Recently, two news items from wholly different sources caught my eye, that spot just behind the Zonule of Zinn to the left of my latissimus dorsi and, much as I tried not to, I was destined to draw a connection between them. The first originated in the classifieds section of a monthly municipal magazine from Texas. It said "Wanted: Clerk for the Village of Bee Cave (pop. 241), position open until filled, call so-and-so for application and job description." I read it twice before the neural net that keeps me from swallowing my Adam's apple linked the ad to a long sublimated memory. Bee Cave, of course! -- the tiny Texas tank town where the U.S. Army had relocated several hundred refugees from Roswell, New Mexico in 1957. A few neurons jumped a memory gap and I further recalled that the refugees were alien to the community in the best sense of the word. They were distant half-cousins of an intelligent ant-like race of extraterrestrials for whom the Department of Defense had had to create housing when it accidentally destroyed their spacecraft, as reported in this very forum last year. When scientists later examined the wreckage, they discovered an advanced astro-hydrodynamic technology that led to the invention of the water pik. But that wasn't all they found. Stowed away in stasis cocoons that comprised the very fabric of the craft's walls were 300 bee-like creatures which, when awakened, proved to have complex senses of taste and humor. But they didn't acclimate well to the south New Mexico climate -- there was nothing funny about the local ambulatory Venus fly traps that preyed upon them -- so they were bussed to Bee Cave, a federal witness protection program district 15 miles west of Austin, Texas. There, they gradually integrated into the community.

The second item was an e-mail originally from France via the University at Normal, Illinois. It was a call for compositional scores no more than ten seconds in length from a music ensemble that hoped to play 2,000 of them in the year 2000. The group, Ensemble Decadanse, whose coincidental anagram is Dada Scene, further stipulated that the tunes be "easy to play." It was then that my neural net snagged another memory tendril from amongst the dozens of argumentative dendrites and axons, and "easy to play" anagrammatized into "yeasty opal," the Benjamin Moore latex paint color used on the Bee Cave bee house interiors. Suddenly, a multitude of maddening melodies sliced through my head like a buzzsaw through split cannabis soup and I pictured ensemble members decked out in yellow and black striped costumes like those popularized by John Belushi and his Saturday Night Live cohorts in the late 1970s.
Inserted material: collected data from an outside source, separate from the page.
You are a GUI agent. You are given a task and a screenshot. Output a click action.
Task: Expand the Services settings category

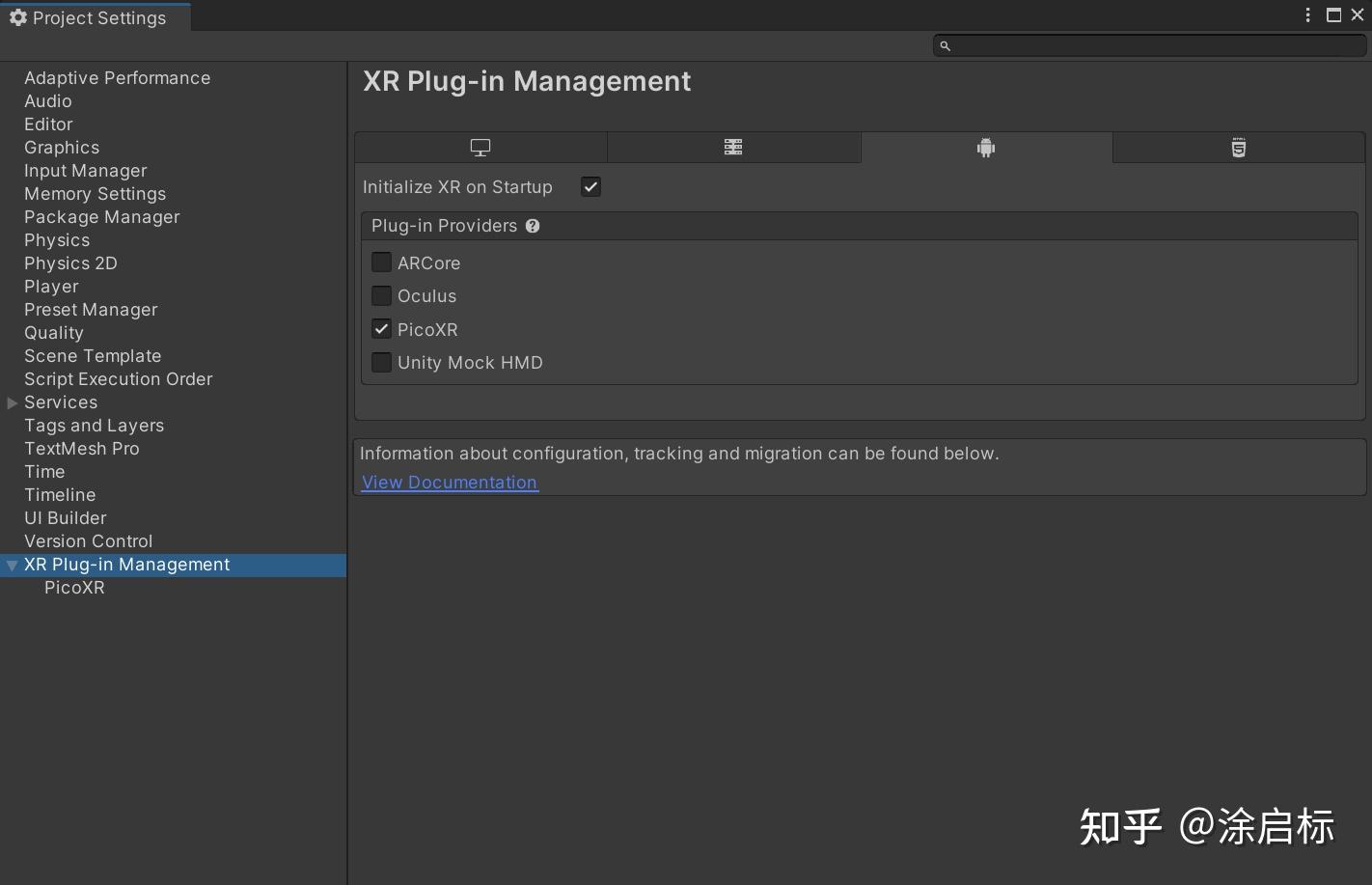coord(13,402)
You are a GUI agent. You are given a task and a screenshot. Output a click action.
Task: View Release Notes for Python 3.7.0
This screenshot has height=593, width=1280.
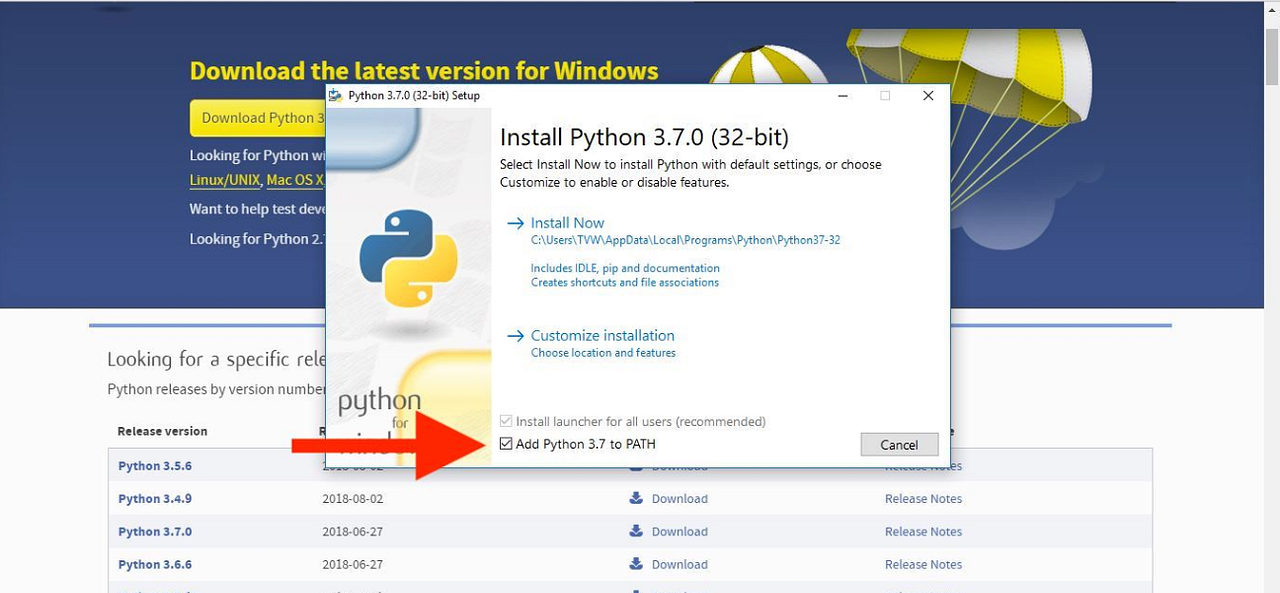[923, 531]
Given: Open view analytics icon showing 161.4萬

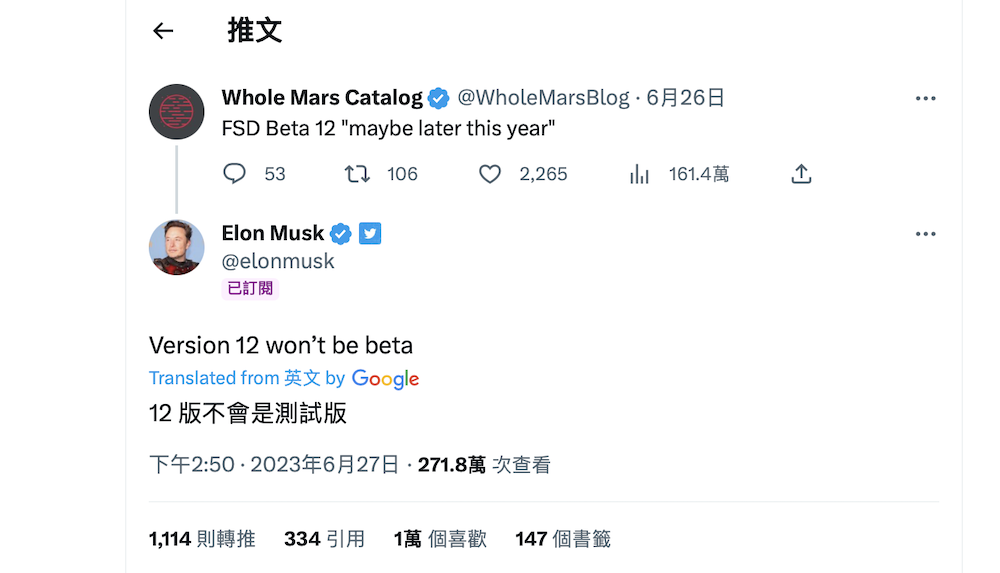Looking at the screenshot, I should 639,174.
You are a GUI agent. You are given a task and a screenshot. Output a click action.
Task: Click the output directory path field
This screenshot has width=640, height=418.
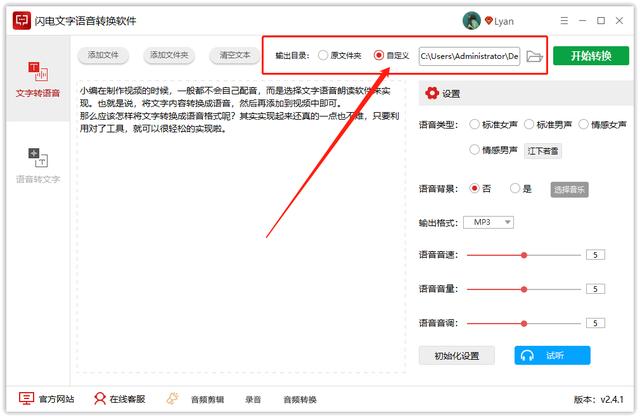[x=469, y=56]
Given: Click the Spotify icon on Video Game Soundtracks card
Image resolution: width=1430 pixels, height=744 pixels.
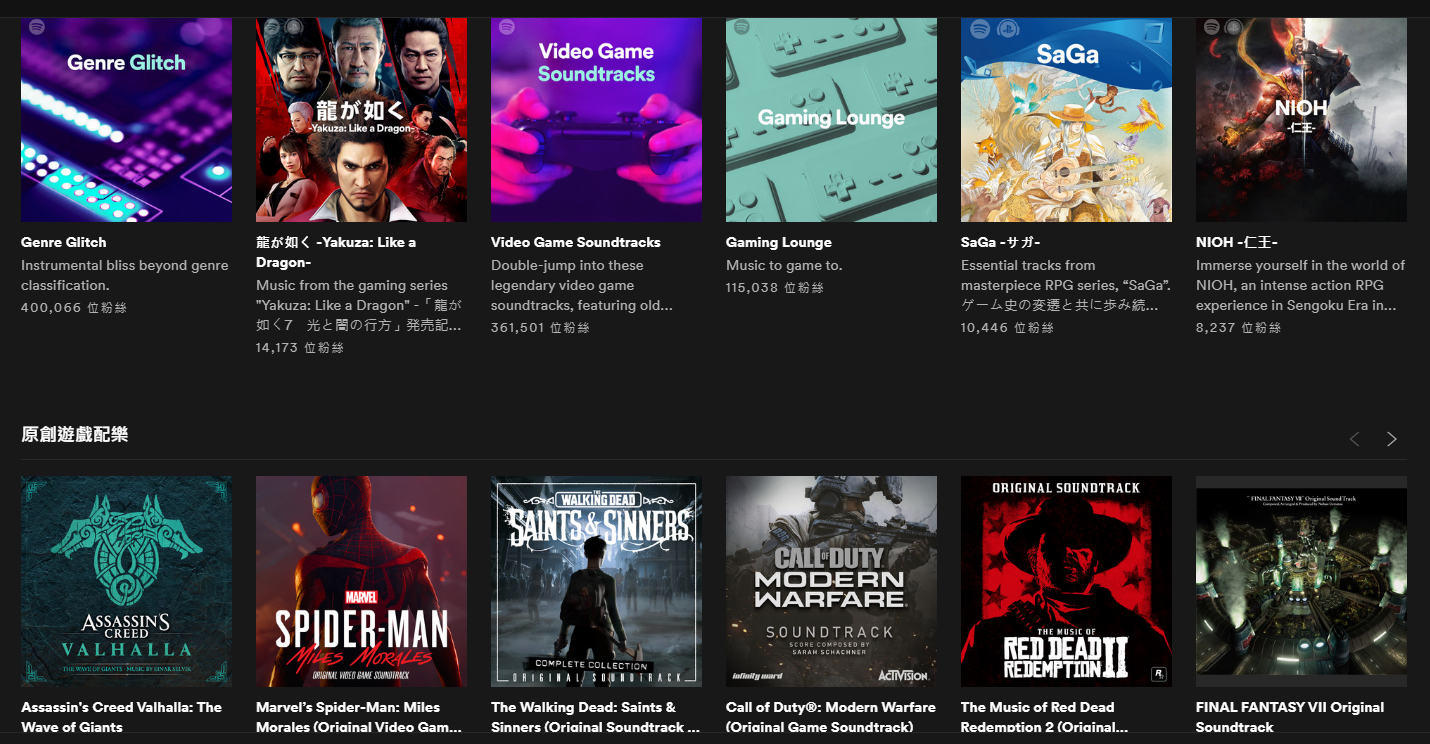Looking at the screenshot, I should 508,27.
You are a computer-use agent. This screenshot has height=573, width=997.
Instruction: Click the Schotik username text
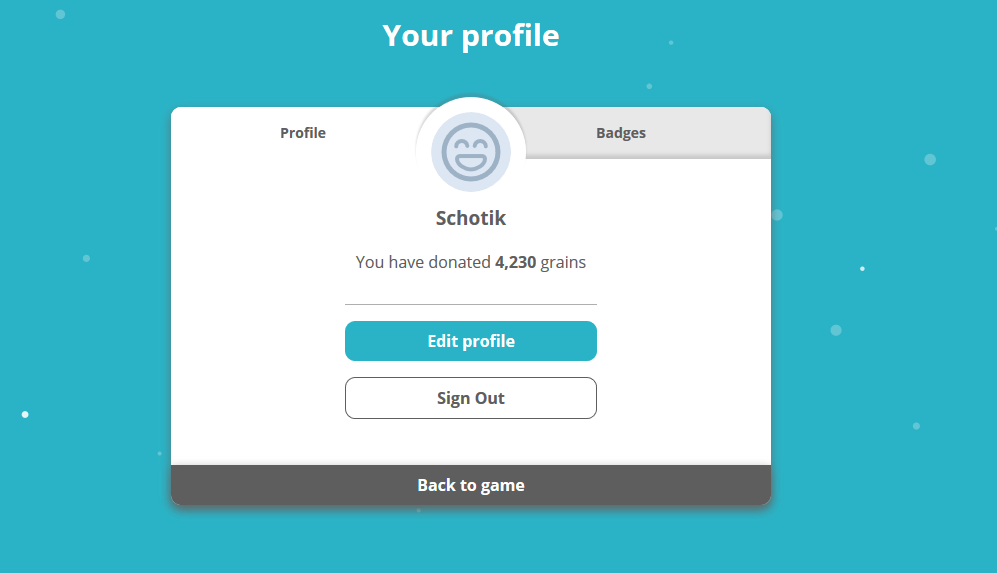(471, 218)
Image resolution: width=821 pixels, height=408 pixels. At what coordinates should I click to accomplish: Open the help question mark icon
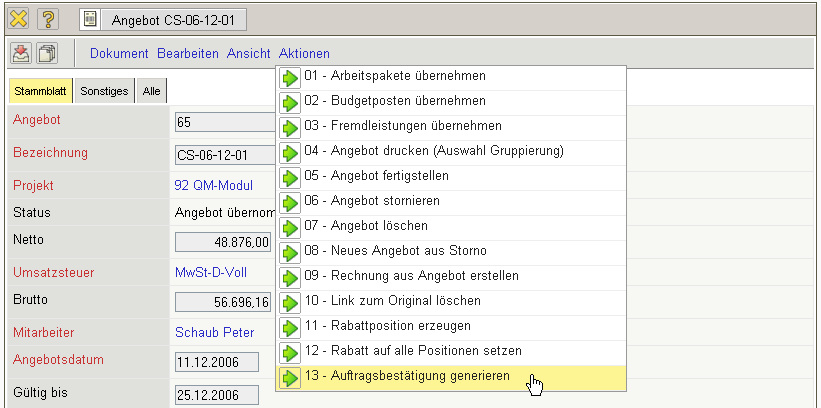(x=49, y=19)
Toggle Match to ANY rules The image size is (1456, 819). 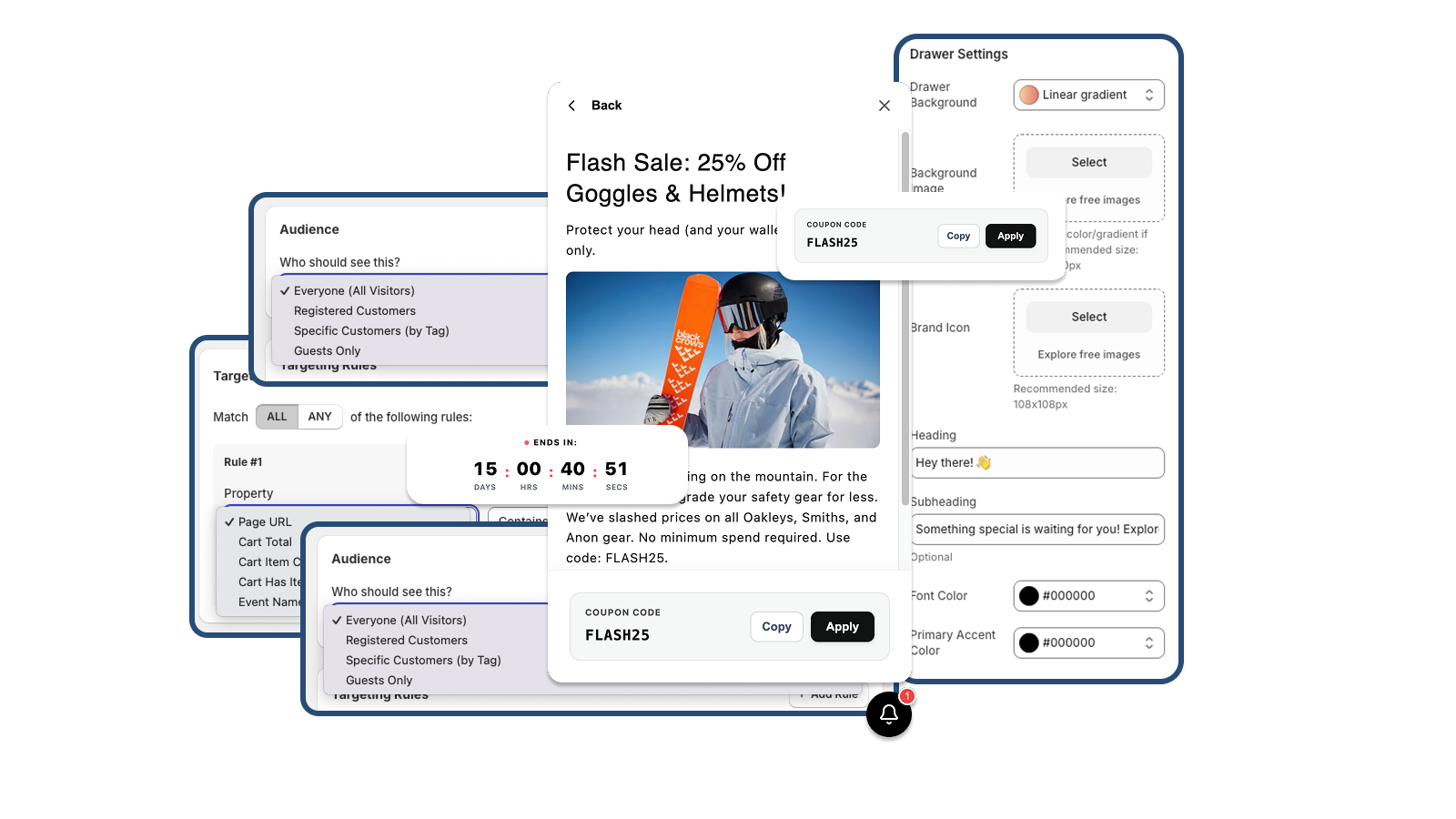(x=319, y=417)
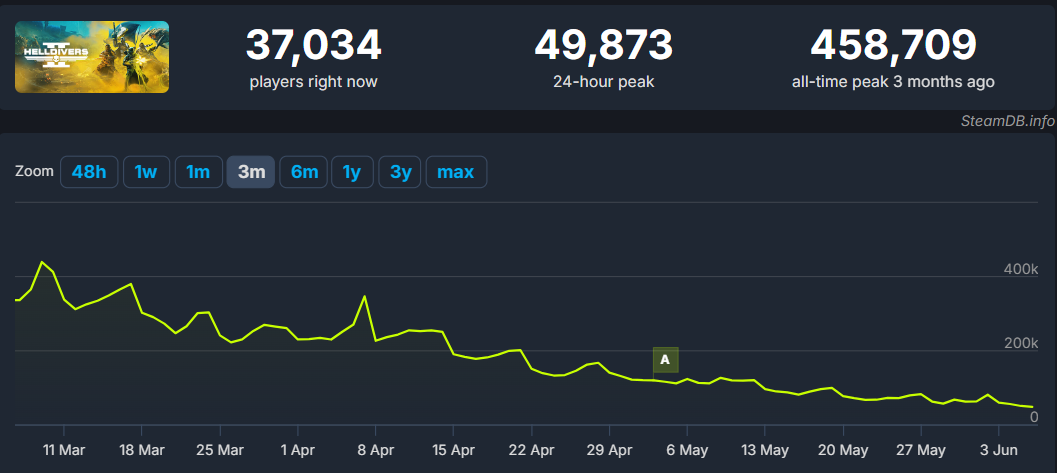Click the active 3m zoom button
Viewport: 1057px width, 473px height.
251,172
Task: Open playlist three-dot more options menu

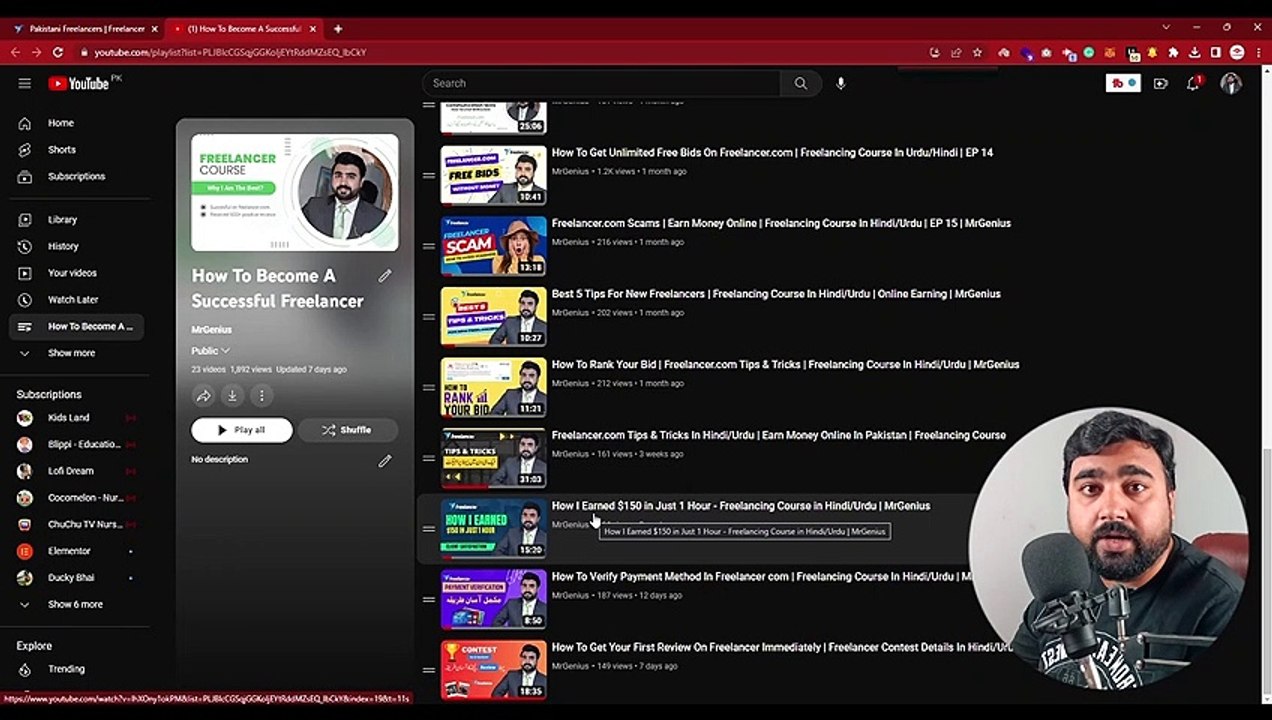Action: [261, 396]
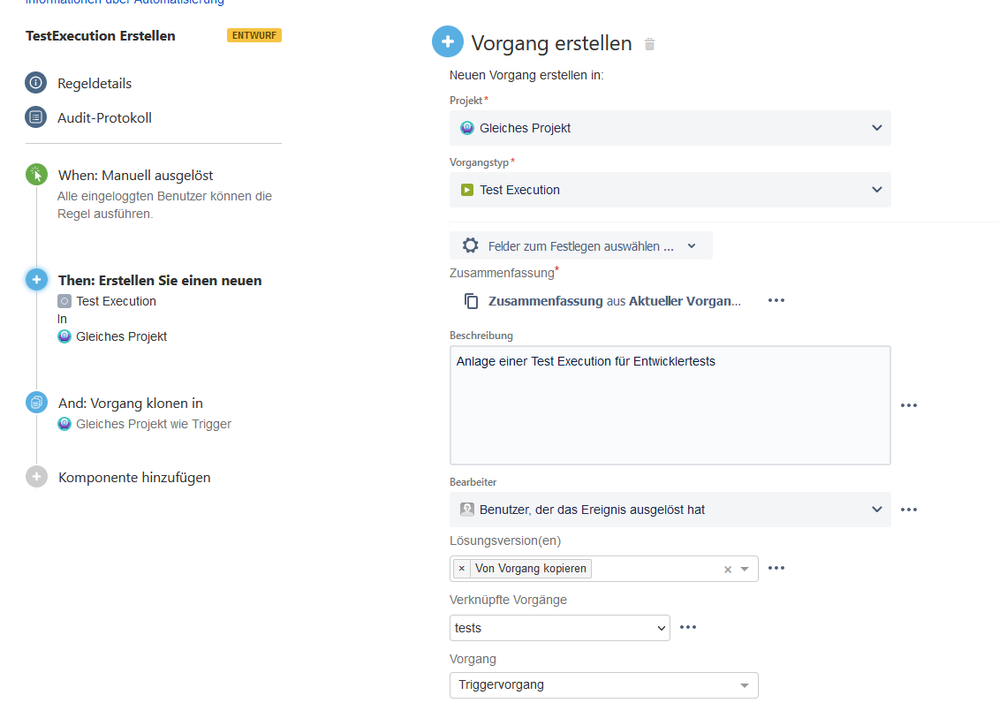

The music that swirled from their instruments seemed easy enough to both listen to and to play, as it sometimes constituted a single note, but the incessant buzzing that accompanied their performing nagged like a pedophile in a nursery school. The pieces were short enough to begin with -- each under ten seconds in length, as stipulated in the solicitation -- but each time the group repeated a piece, it played precisely half of it. By the eighth or ninth reading, the length of some tunes constituted negative integers, in essence borrowing time from prior or future performances. The pieces appeared to be over before they were begun, even though some memory of them lingered in the minds of the audients. Ensemble members, too, began to diminish in size until they resembled dada caricatures of the Bee Cave refugees. Their musical instruments, however, refused to shrink, and soon were too large for the Lilliputed ensemble to play. Fortunately, for lack of a better, word, the Research Junta of Kalvos & Damian's New Music Bazaar has appropriated those very instruments from the ensemble and will feature them today as a tribute to Bee Cave, Decadanse and the absence of a scheduled guest on this 212th episode. And what does "easy to play" instantly suggest? Could it be Kalvos?